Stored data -
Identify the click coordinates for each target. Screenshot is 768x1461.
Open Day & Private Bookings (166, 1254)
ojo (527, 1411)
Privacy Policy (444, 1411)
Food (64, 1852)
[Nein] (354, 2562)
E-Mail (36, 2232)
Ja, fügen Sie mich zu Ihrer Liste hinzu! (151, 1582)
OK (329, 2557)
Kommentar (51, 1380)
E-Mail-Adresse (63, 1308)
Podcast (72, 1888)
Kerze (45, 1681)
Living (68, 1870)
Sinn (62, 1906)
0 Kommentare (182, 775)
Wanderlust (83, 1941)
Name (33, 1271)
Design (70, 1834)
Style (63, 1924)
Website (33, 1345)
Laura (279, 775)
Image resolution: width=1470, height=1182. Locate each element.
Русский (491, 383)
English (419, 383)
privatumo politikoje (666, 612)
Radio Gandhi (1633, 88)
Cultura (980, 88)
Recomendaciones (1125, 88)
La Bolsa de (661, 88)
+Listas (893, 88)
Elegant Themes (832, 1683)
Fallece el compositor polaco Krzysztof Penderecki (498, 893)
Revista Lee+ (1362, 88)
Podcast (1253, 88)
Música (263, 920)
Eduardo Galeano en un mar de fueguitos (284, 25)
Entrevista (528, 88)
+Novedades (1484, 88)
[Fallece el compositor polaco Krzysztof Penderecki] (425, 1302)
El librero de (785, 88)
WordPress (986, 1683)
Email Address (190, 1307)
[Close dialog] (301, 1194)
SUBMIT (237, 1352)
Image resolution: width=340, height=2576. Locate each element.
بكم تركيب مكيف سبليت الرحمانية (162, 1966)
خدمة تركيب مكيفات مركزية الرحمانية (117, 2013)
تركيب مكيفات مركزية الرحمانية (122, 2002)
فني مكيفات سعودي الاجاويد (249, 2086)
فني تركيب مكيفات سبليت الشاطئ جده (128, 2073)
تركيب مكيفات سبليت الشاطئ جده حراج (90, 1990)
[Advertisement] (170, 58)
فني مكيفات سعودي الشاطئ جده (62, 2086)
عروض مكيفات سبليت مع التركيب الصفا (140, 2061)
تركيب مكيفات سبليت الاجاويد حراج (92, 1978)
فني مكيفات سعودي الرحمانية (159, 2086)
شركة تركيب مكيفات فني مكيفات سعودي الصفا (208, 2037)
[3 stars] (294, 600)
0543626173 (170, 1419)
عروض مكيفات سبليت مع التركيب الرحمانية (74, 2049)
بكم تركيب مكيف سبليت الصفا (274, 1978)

Problem requirements - Give back exactly the lines above starting at the line where "E-Mail-Adresse (63, 1308)" appears and ending at the line where "فني مكيفات سعودي الشاطئ جده (62, 2086)" appears, both included, with no other lines.

Reply -
E-Mail-Adresse (63, 1308)
Podcast (72, 1888)
Kerze (45, 1681)
Living (68, 1870)
Sinn (62, 1906)
0 Kommentare (182, 775)
Wanderlust (83, 1941)
Name (33, 1271)
Design (70, 1834)
Style (63, 1924)
Website (33, 1345)
Laura (279, 775)
Image resolution: width=1470, height=1182. Locate each element.
Русский (491, 383)
English (419, 383)
privatumo politikoje (666, 612)
Radio Gandhi (1633, 88)
Cultura (980, 88)
Recomendaciones (1125, 88)
La Bolsa de (661, 88)
+Listas (893, 88)
Elegant Themes (832, 1683)
Fallece el compositor polaco Krzysztof Penderecki (498, 893)
Revista Lee+ (1362, 88)
Podcast (1253, 88)
Música (263, 920)
Eduardo Galeano en un mar de fueguitos (284, 25)
Entrevista (528, 88)
+Novedades (1484, 88)
[Fallece el compositor polaco Krzysztof Penderecki] (425, 1302)
El librero de (785, 88)
WordPress (986, 1683)
Email Address (190, 1307)
[Close dialog] (301, 1194)
SUBMIT (237, 1352)
Image resolution: width=340, height=2576. Locate each element.
بكم تركيب مكيف سبليت الرحمانية (162, 1966)
خدمة تركيب مكيفات مركزية الرحمانية (117, 2013)
تركيب مكيفات مركزية الرحمانية (122, 2002)
فني مكيفات سعودي الاجاويد (249, 2086)
فني تركيب مكيفات سبليت الشاطئ جده (128, 2073)
تركيب مكيفات سبليت الشاطئ جده حراج (90, 1990)
[Advertisement] (170, 58)
فني مكيفات سعودي الشاطئ جده (62, 2086)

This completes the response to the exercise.